--- START ---

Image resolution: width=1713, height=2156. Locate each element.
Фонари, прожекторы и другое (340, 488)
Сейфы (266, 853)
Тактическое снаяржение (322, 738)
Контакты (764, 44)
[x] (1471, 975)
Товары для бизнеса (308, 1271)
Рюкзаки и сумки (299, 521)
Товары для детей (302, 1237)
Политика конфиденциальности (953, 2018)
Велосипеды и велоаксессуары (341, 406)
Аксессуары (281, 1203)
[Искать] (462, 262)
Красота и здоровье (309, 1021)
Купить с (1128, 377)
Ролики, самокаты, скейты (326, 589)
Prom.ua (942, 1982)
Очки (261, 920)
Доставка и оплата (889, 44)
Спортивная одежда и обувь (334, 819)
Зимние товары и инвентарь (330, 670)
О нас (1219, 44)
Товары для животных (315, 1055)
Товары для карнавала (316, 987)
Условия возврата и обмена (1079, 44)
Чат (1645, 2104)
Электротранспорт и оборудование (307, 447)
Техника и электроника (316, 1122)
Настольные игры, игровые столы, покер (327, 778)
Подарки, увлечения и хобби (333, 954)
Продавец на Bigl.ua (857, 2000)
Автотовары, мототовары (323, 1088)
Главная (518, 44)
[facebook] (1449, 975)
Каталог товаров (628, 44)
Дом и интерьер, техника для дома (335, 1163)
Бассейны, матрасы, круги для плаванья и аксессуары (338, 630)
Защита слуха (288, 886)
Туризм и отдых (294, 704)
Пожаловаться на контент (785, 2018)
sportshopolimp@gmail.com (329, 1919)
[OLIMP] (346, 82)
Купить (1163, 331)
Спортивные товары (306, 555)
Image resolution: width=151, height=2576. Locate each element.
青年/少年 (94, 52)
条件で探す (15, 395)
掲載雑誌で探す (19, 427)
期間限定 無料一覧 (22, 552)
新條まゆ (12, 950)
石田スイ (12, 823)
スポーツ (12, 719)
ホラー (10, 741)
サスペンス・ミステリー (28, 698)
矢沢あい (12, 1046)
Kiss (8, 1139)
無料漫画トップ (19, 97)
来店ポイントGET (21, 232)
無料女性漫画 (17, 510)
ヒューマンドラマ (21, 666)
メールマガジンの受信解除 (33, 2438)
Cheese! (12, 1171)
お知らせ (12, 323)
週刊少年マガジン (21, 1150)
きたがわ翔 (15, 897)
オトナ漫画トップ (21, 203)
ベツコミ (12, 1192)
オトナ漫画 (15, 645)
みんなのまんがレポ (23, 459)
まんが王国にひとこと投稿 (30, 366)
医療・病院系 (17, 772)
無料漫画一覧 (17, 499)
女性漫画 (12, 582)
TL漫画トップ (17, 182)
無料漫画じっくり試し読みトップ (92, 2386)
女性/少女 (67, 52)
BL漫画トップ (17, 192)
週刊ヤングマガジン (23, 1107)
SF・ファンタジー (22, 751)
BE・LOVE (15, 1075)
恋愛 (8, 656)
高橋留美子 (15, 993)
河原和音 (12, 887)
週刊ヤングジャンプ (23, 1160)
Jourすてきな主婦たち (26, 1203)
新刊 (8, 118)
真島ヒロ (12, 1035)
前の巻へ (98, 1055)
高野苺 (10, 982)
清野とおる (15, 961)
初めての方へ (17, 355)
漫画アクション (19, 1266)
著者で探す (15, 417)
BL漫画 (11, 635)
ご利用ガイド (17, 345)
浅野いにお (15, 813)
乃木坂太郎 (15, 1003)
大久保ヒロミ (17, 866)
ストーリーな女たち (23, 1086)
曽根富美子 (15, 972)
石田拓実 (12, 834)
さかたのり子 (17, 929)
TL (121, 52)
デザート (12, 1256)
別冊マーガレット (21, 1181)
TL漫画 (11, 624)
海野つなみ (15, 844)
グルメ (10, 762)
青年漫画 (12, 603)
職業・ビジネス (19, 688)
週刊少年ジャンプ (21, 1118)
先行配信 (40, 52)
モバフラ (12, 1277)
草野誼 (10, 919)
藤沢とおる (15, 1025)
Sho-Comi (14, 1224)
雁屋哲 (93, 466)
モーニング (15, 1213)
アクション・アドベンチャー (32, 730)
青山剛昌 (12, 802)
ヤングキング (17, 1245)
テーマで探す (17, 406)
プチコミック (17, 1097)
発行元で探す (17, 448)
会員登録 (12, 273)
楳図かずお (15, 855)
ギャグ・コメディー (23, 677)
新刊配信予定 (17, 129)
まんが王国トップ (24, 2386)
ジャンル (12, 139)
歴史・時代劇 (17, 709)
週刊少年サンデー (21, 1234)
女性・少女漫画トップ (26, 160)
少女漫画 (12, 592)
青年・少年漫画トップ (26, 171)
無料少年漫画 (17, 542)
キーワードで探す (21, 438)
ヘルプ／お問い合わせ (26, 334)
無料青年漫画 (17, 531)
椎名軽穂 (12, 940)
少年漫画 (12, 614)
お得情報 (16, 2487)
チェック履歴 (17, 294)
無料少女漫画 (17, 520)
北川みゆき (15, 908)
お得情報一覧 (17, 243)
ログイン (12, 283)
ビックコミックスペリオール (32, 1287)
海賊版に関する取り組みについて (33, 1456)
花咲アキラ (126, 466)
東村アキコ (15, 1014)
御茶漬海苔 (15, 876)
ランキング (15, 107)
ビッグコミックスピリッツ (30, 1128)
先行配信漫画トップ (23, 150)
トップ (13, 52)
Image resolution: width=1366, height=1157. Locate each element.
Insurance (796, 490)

--- END ---

#### What to produce:
Without changing a single word, reproduce the entries above.

#### Result:
Image resolution: width=1713, height=2156. Locate each element.
Фонари, прожекторы и другое (340, 488)
Сейфы (266, 853)
Тактическое снаяржение (322, 738)
Контакты (764, 44)
[x] (1471, 975)
Товары для бизнеса (308, 1271)
Рюкзаки и сумки (299, 521)
Товары для детей (302, 1237)
Политика конфиденциальности (953, 2018)
Велосипеды и велоаксессуары (341, 406)
Аксессуары (281, 1203)
[Искать] (462, 262)
Красота и здоровье (309, 1021)
Купить с (1128, 377)
Ролики, самокаты, скейты (326, 589)
Prom.ua (942, 1982)
Очки (261, 920)
Доставка и оплата (889, 44)
Спортивная одежда и обувь (334, 819)
Зимние товары и инвентарь (330, 670)
О нас (1219, 44)
Товары для животных (315, 1055)
Товары для карнавала (316, 987)
Условия возврата и обмена (1079, 44)
Чат (1645, 2104)
Электротранспорт и оборудование (307, 447)
Техника и электроника (316, 1122)
Настольные игры, игровые столы, покер (327, 778)
Подарки, увлечения и хобби (333, 954)
Продавец на Bigl.ua (857, 2000)
Автотовары, мототовары (323, 1088)
Главная (518, 44)
[facebook] (1449, 975)
Каталог товаров (628, 44)
Дом и интерьер, техника для дома (335, 1163)
Бассейны, матрасы, круги для плаванья и аксессуары (338, 630)
Защита слуха (288, 886)
Туризм и отдых (294, 704)
Пожаловаться на контент (785, 2018)
sportshopolimp@gmail.com (329, 1919)
[OLIMP] (346, 82)
Купить (1163, 331)
Спортивные товары (306, 555)
Image resolution: width=151, height=2576. Locate each element.
青年/少年 (94, 52)
条件で探す (15, 395)
掲載雑誌で探す (19, 427)
期間限定 無料一覧 (22, 552)
新條まゆ (12, 950)
石田スイ (12, 823)
スポーツ (12, 719)
ホラー (10, 741)
サスペンス・ミステリー (28, 698)
矢沢あい (12, 1046)
Kiss (8, 1139)
無料漫画トップ (19, 97)
来店ポイントGET (21, 232)
無料女性漫画 (17, 510)
ヒューマンドラマ (21, 666)
メールマガジンの受信解除 (33, 2438)
Cheese! (12, 1171)
お知らせ (12, 323)
週刊少年マガジン (21, 1150)
きたがわ翔 (15, 897)
オトナ漫画トップ (21, 203)
ベツコミ (12, 1192)
オトナ漫画 (15, 645)
みんなのまんがレポ (23, 459)
まんが王国にひとこと投稿 (30, 366)
医療・病院系 (17, 772)
無料漫画一覧 (17, 499)
女性漫画 (12, 582)
TL漫画トップ (17, 182)
無料漫画じっくり試し読みトップ (92, 2386)
女性/少女 (67, 52)
BL漫画トップ (17, 192)
週刊ヤングマガジン (23, 1107)
SF・ファンタジー (22, 751)
BE・LOVE (15, 1075)
恋愛 (8, 656)
高橋留美子 (15, 993)
河原和音 (12, 887)
週刊ヤングジャンプ (23, 1160)
Jourすてきな主婦たち (26, 1203)
新刊 (8, 118)
真島ヒロ (12, 1035)
前の巻へ (98, 1055)
高野苺 (10, 982)
清野とおる (15, 961)
初めての方へ (17, 355)
漫画アクション (19, 1266)
著者で探す (15, 417)
BL漫画 (11, 635)
ご利用ガイド (17, 345)
浅野いにお (15, 813)
乃木坂太郎 (15, 1003)
大久保ヒロミ (17, 866)
ストーリーな女たち (23, 1086)
曽根富美子 (15, 972)
石田拓実 (12, 834)
さかたのり子 (17, 929)
TL (121, 52)
デザート (12, 1256)
別冊マーガレット (21, 1181)
TL漫画 (11, 624)
海野つなみ (15, 844)
グルメ (10, 762)
青年漫画 (12, 603)
職業・ビジネス (19, 688)
週刊少年ジャンプ (21, 1118)
先行配信 (40, 52)
モバフラ (12, 1277)
草野誼 (10, 919)
藤沢とおる (15, 1025)
Sho-Comi (14, 1224)
雁屋哲 (93, 466)
モーニング (15, 1213)
アクション・アドベンチャー (32, 730)
青山剛昌 (12, 802)
ヤングキング (17, 1245)
テーマで探す (17, 406)
プチコミック (17, 1097)
発行元で探す (17, 448)
会員登録 (12, 273)
楳図かずお (15, 855)
ギャグ・コメディー (23, 677)
新刊配信予定 (17, 129)
まんが王国トップ (24, 2386)
ジャンル (12, 139)
歴史・時代劇 (17, 709)
週刊少年サンデー (21, 1234)
女性・少女漫画トップ (26, 160)
少女漫画 (12, 592)
青年・少年漫画トップ (26, 171)
無料少年漫画 (17, 542)
キーワードで探す (21, 438)
ヘルプ／お問い合わせ (26, 334)
無料青年漫画 (17, 531)
椎名軽穂 (12, 940)
少年漫画 (12, 614)
お得情報 (16, 2487)
チェック履歴 (17, 294)
無料少女漫画 (17, 520)
北川みゆき (15, 908)
お得情報一覧 (17, 243)
ログイン (12, 283)
ビックコミックスペリオール (32, 1287)
海賊版に関する取り組みについて (33, 1456)
花咲アキラ (126, 466)
東村アキコ (15, 1014)
御茶漬海苔 (15, 876)
ランキング (15, 107)
ビッグコミックスピリッツ (30, 1128)
先行配信漫画トップ (23, 150)
トップ (13, 52)
Image resolution: width=1366, height=1157. Locate each element.
Insurance (796, 490)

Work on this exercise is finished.